There is no worse coward than the one who constantly uses the truth halfway, because whoever combines truth with the lie sooner or later shows the complete lie, because the deceptions camouflaged by good manners are harmful and exhausting, and tend to emerge, as well as whole lies. .
Unamuno said in her texts that there is no good fool, that everyone, in her own way, knows how to conspire and put into practice effective tricks to catch us off guard, but if there is something that exists excessively in our society, it is not exactly the fools or the naive. Incomplete lying or half-truth is the most familiar strategy we see in almost all of our contexts, mainly in the areas of politics.
- Using decapitated truths.
- Or lies with many short legs.
- Gives those who use them the feeling that they are doing nothing wrong.
- That they are free from the responsibility they have with each other.
- It seems that the pity for not fulfilling his responsibilities; is like someone telling us?I love you very much.
- But I need time?o “I really appreciate the way you work and we appreciate all your efforts.
- But we have to close your contract for a few months.
- “.
Truth, although it hurts, is something that we all prefer and sometimes need, is the only way to move forward and join forces to implement the right psychological strategies to turn the page, setting aside the lack of certainty and, above all, this emotional instability that implies not knowing, unmasking false illusions.
Interestingly, the subject of lying and his psychological analysis is quite recent, Freud did not address the subject much, because until then it was an aspect that remained in the hands of ethics and even theology and its relationship to morality. , social psychologists began to take an interest and study in depth the subject of deception and all the phenomenology associated with it, to confirm what Nietzsche himself said in his time: “Is lying a condition of life?”
We know that this can seem heartbreaking, because although we learn from a young age the need to always tell the truth, little by little, from the age of four, we realize that sometimes resorting to lying means getting certain benefits. what is clear at a very early stage is that a direct, odorless lie is almost never profitable in the long run.

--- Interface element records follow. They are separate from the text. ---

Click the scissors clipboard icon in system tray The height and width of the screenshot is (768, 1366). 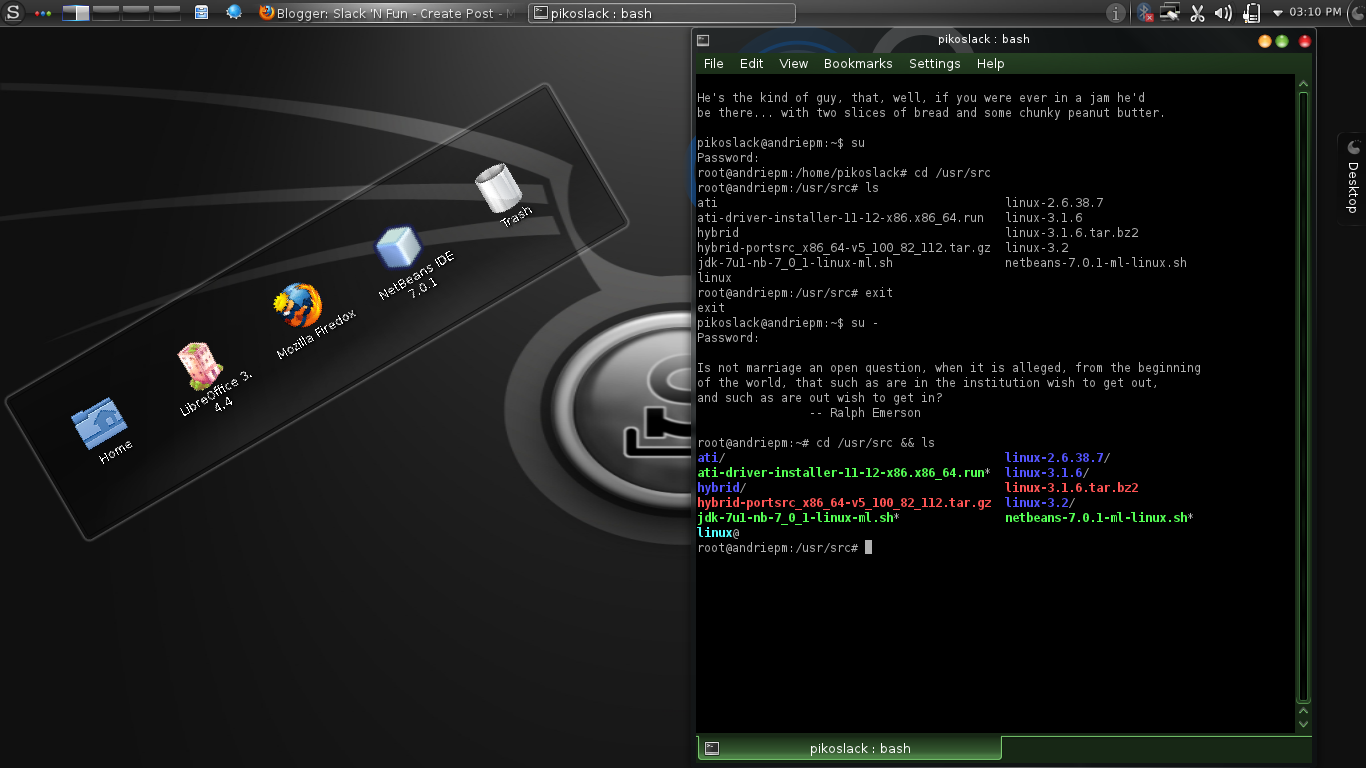coord(1197,13)

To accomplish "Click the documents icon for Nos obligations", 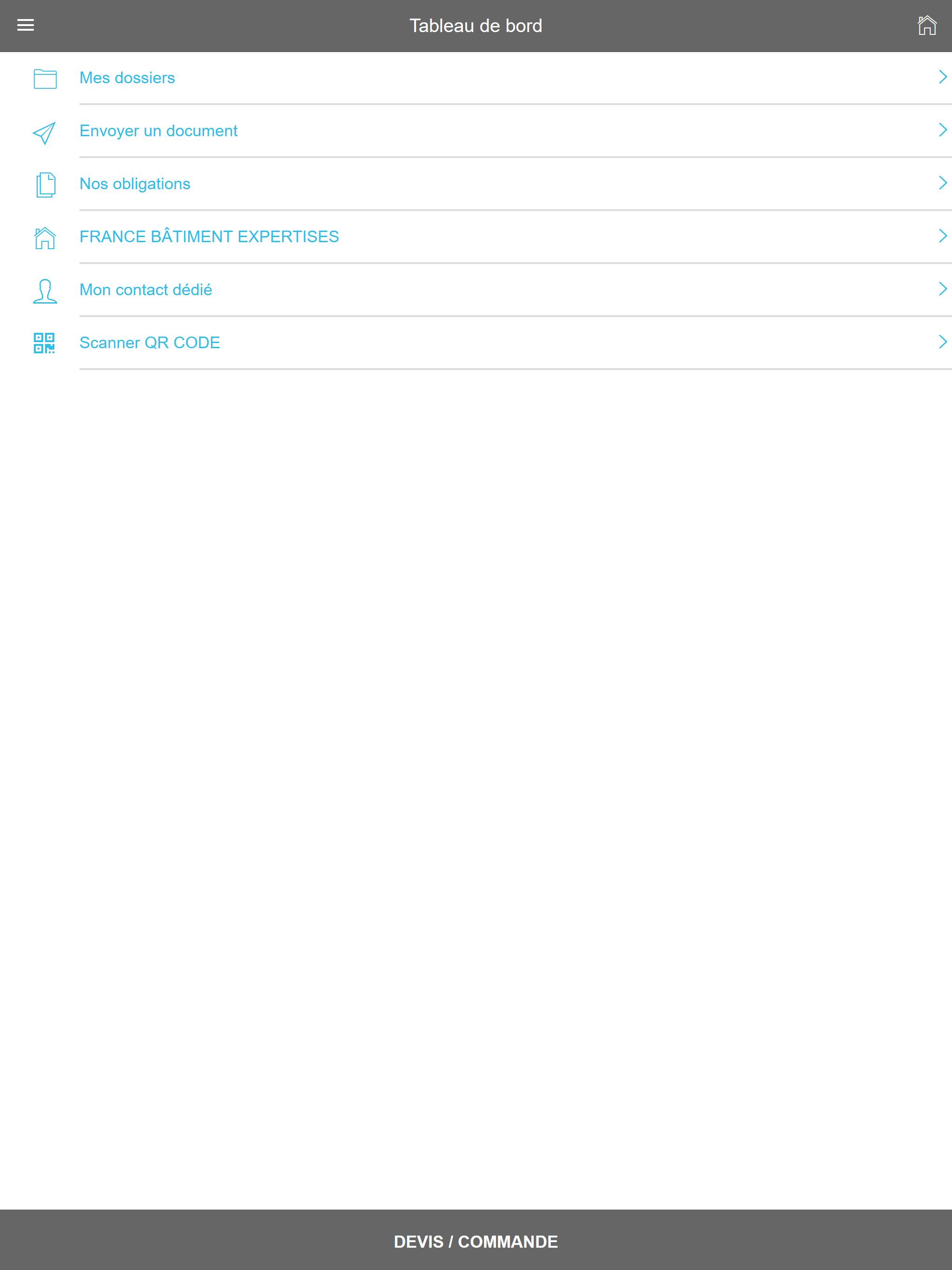I will coord(46,185).
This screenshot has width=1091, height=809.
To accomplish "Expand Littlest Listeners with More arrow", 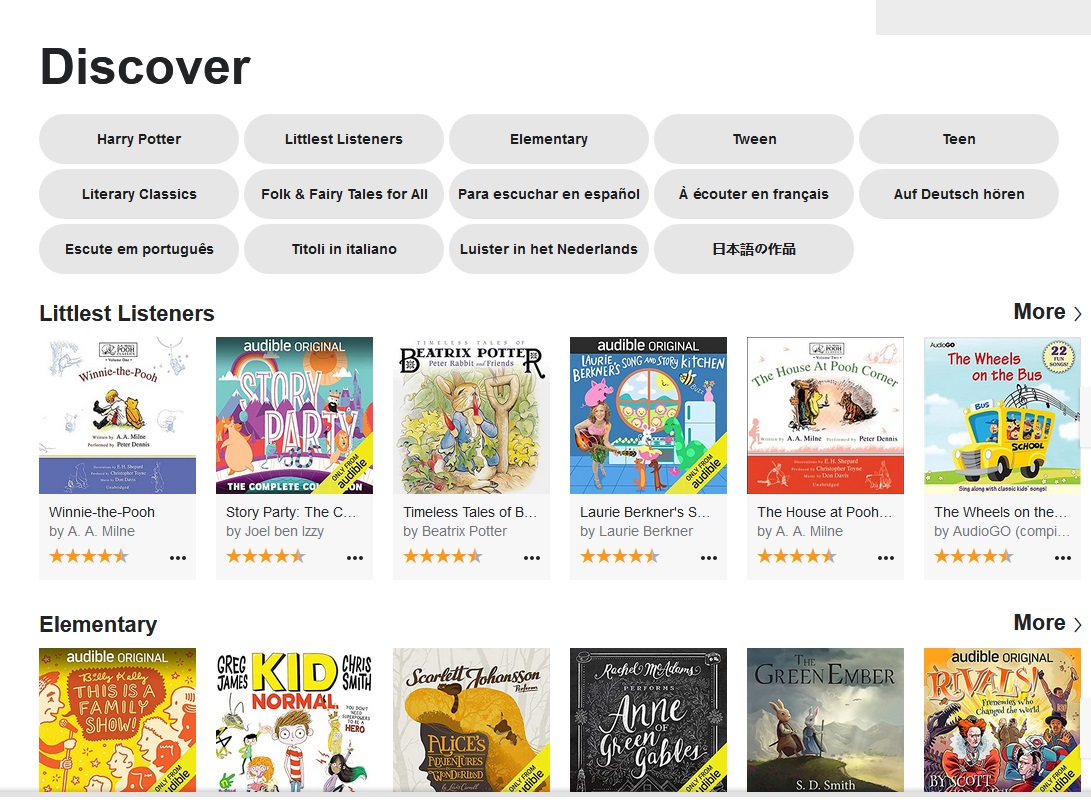I will [x=1047, y=312].
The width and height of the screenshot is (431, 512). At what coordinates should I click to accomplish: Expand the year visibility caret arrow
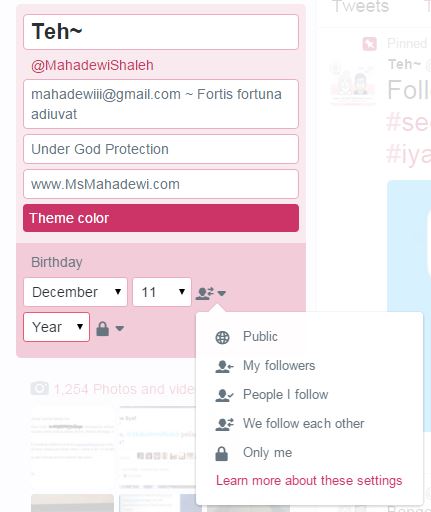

On the other hand, as Professor Robert Feldman of the University of Massachusetts School of Psychology has shown us, many of our most common conversations are filled with these same incomplete truths; however, 98% of them are harmless, non-harmful and even functional. (like telling a person we don’t have much confidence with that “we’re fine, except for this and that,” when we’re actually going through a complicated time. )
However, the remaining 2% show the half-camouflaged truth, a perverse strategy where the error of half-truth provokes a lie expressed by default. In addition, the person intends to emerge unscathed from the idea that since his lie is not complete, there is no offense.
It is possible that many of us may have fed ourselves for some time on these half-truths, which are ultimately complete lies; they may also have presented us with pious lies or even repeated the same lie more than once, hoping that we would assume it was true. However, sooner or later, this truth appears as a cork floating in the water.
There are several explanations: that everything is relative or that “nobody can always tell the truth. ” However, on top of all this, what is advisable to practice and, in turn, demand of others is the so-called HONESTY. Although sincerity and frankness are associated with the absolute obligation not to fall into lies, honesty maintains a much more intimate, useful and effective relationship with oneself and with others.
We talk above all about respect, integrity, being authentic, consequential and never resorting to those tricks where cowardice is distilled from hidden aggression, so to conclude we must understand that there is no lie more harmful than camouflaged truth that there is nothing better than honesty to live in harmony and respect. A dimension that, in turn, needs another undisputed pillar: responsibility.